» **Task details**
What is needed is an exact copy of the whole listing below, with no pictures.

» **Records shown**
*** Block opens ***

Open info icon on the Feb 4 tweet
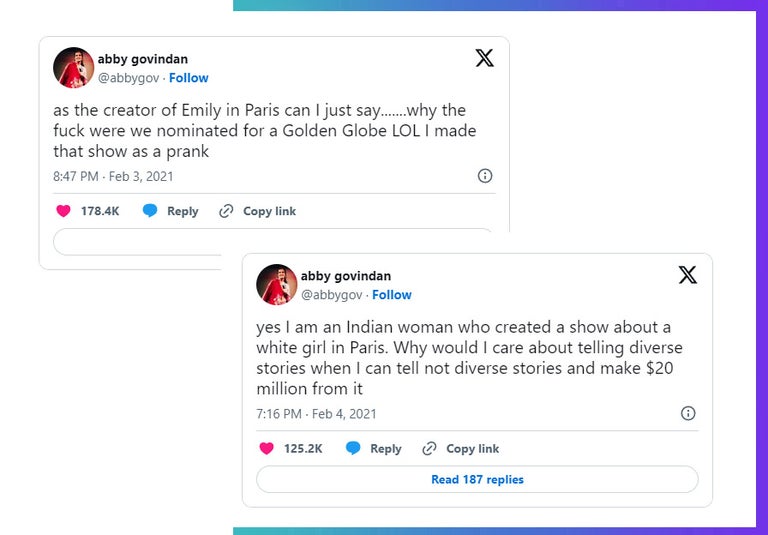Viewport: 768px width, 535px height. 688,413
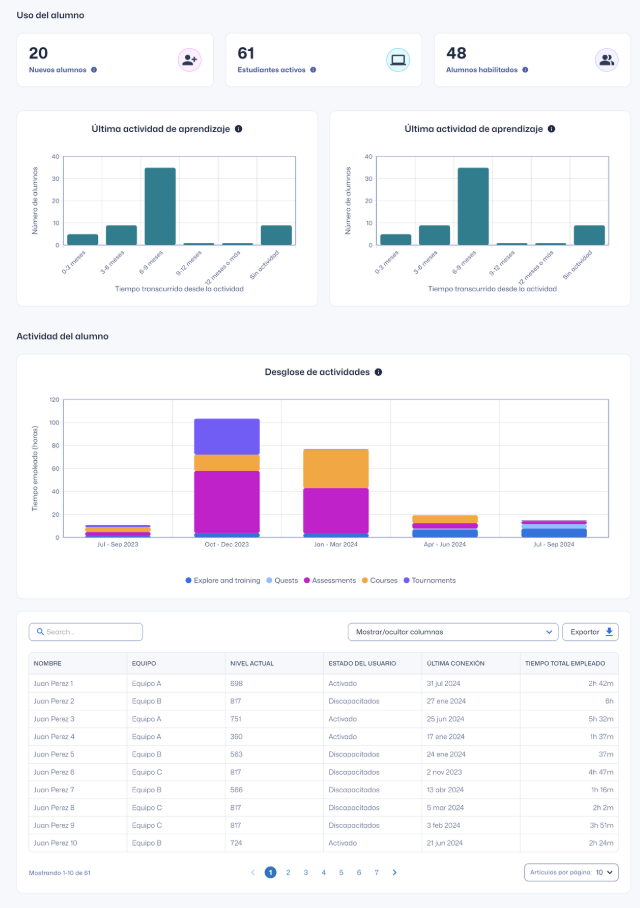Click the Exportar button
Viewport: 640px width, 908px height.
[591, 632]
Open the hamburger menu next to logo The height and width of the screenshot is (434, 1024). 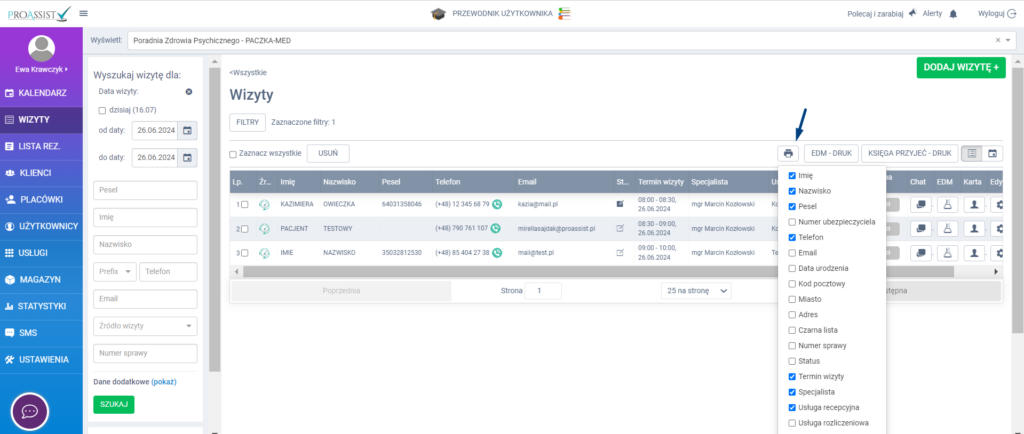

*** Block closes ***

» **Reply to the task**
Open info icon on the Feb 4 tweet
Viewport: 768px width, 535px height. 688,413
Click the Exportar button
Viewport: 640px width, 908px height.
[591, 632]
Open the hamburger menu next to logo The height and width of the screenshot is (434, 1024). 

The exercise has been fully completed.